Le message-clé est le suivant : Xi est tout à fait capable de gérer la relation sino-US et c’est même lui qui donne le « la ». Qui aurait osé en douter ? La rumeur voudrait que certains anciens dirigeants du Parti se seraient risqués à réprimander Xi lors du dernier conclave de Beidaihe…

Quoi qu’il en soit, le Président chinois s’est montré nettement plus convaincant aux côtés de Biden que lors d’un dîner de gala (cf photo) rassemblant plusieurs dizaines de grands patrons américains (Tesla, Fedex, Boeing, Citigroup, Google, Apple, Pfizer…).

Dans son discours, Xi Jinping a fait l’éloge de l’amitié entre les peuples et a rappelé que la Chine est un pays au méga-marché d’1,4 milliard d’habitants dont la modernisation va profiter à tous. Des propos qui lui ont valu plusieurs « standing ovations » du public, qui semble n’avoir jamais cru une seule seconde au « découplage » économique un temps envisagé par le gouvernement américain.

Par contre, Xi n’a pas pipé mot sur la manière dont il compte revigorer l’économie chinoise ou inciter les entreprises étrangères à continuer d’investir. Car l’hémorragie a déjà commencé : au 3ème trimestre, la Chine vient d’enregistrer son tout premier déficit d’investissements directs étrangers (IDE).

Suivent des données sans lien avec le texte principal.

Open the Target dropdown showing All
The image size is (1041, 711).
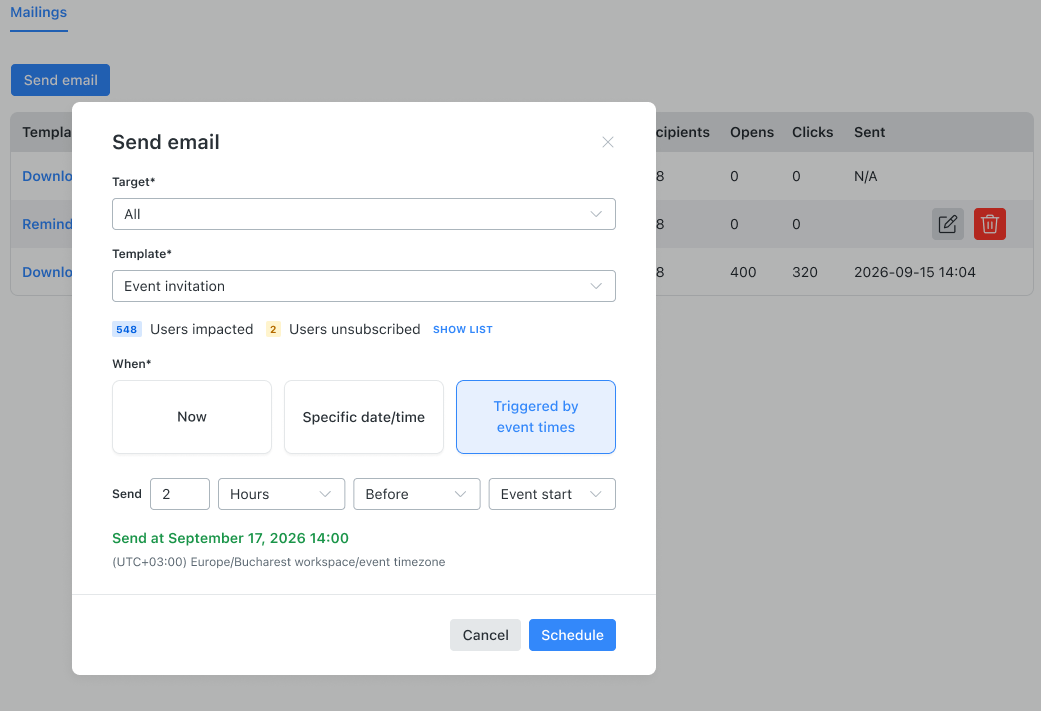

Comme pour tenter de se rattraper, Xi a promis le lendemain, lors du CEO Summit de l’APEC, de réduire la liste noire des investissements, d’améliorer les conditions d’entrée et de séjour des étrangers et de supprimer les « goulots d’étranglements » dans le secteur de la finance, de la santé…

Mais rien qui ne puisse modifier radicalement le sentiment des firmes américaines à l’égard de la Chine, inquiètes du renforcement des contrôles au nom de la sécurité nationale et du durcissement engendré par la loi anti-espionnage.